Supplied data:
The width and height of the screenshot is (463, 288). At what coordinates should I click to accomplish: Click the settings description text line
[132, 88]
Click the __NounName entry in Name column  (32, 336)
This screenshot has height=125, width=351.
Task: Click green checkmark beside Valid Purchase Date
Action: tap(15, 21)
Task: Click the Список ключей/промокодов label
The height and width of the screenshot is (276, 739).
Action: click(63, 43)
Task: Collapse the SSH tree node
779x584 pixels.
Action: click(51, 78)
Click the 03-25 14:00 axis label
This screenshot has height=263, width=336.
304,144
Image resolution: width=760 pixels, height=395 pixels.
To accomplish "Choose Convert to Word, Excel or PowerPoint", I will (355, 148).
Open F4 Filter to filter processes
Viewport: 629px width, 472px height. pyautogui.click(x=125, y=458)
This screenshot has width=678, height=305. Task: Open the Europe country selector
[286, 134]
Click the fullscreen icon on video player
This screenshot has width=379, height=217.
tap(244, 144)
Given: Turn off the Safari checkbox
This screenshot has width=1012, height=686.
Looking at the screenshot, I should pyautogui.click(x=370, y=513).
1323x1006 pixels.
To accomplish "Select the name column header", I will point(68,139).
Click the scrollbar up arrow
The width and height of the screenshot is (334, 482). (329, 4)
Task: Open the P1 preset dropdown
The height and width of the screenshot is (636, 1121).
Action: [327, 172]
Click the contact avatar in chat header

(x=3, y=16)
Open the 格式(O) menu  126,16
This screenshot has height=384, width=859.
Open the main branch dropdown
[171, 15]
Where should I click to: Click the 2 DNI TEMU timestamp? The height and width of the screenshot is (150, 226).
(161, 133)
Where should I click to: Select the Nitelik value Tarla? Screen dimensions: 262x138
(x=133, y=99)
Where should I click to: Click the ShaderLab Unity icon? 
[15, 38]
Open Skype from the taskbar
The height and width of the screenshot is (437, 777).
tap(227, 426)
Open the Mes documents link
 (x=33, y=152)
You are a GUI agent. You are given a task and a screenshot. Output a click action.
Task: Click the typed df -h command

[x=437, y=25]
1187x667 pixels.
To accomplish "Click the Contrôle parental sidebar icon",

Description of the task: Rewrite all of the records above, changing each occurrence of "Where should I click to:" to "Where do I click to:" and leaving everything else as it is.

Task answer:
The width and height of the screenshot is (463, 288). At what coordinates should I click to accomplish: Click the settings description text line
[132, 88]
Click the __NounName entry in Name column  (32, 336)
This screenshot has height=125, width=351.
Task: Click green checkmark beside Valid Purchase Date
Action: tap(15, 21)
Task: Click the Список ключей/промокодов label
The height and width of the screenshot is (276, 739).
Action: click(63, 43)
Task: Collapse the SSH tree node
779x584 pixels.
Action: click(51, 78)
Click the 03-25 14:00 axis label
This screenshot has height=263, width=336.
304,144
Image resolution: width=760 pixels, height=395 pixels.
To accomplish "Choose Convert to Word, Excel or PowerPoint", I will (355, 148).
Open F4 Filter to filter processes
Viewport: 629px width, 472px height. pyautogui.click(x=125, y=458)
This screenshot has width=678, height=305. Task: Open the Europe country selector
[286, 134]
Click the fullscreen icon on video player
This screenshot has width=379, height=217.
tap(244, 144)
Given: Turn off the Safari checkbox
This screenshot has width=1012, height=686.
Looking at the screenshot, I should pyautogui.click(x=370, y=513).
1323x1006 pixels.
To accomplish "Select the name column header", I will point(68,139).
Click the scrollbar up arrow
The width and height of the screenshot is (334, 482). (329, 4)
Task: Open the P1 preset dropdown
The height and width of the screenshot is (636, 1121).
Action: [327, 172]
Click the contact avatar in chat header

(x=3, y=16)
Open the 格式(O) menu  126,16
This screenshot has height=384, width=859.
Open the main branch dropdown
[171, 15]
Where do I click to: Click the 2 DNI TEMU timestamp? The height and width of the screenshot is (150, 226).
(161, 133)
Where do I click to: Select the Nitelik value Tarla? Screen dimensions: 262x138
(x=133, y=99)
Where do I click to: Click the ShaderLab Unity icon? 
[15, 38]
Open Skype from the taskbar
The height and width of the screenshot is (437, 777).
tap(227, 426)
Open the Mes documents link
 (x=33, y=152)
You are a GUI agent. You are given a task and a screenshot. Output a click action.
Task: Click the typed df -h command

[x=437, y=25]
1187x667 pixels.
To accomplish "Click the Contrôle parental sidebar icon",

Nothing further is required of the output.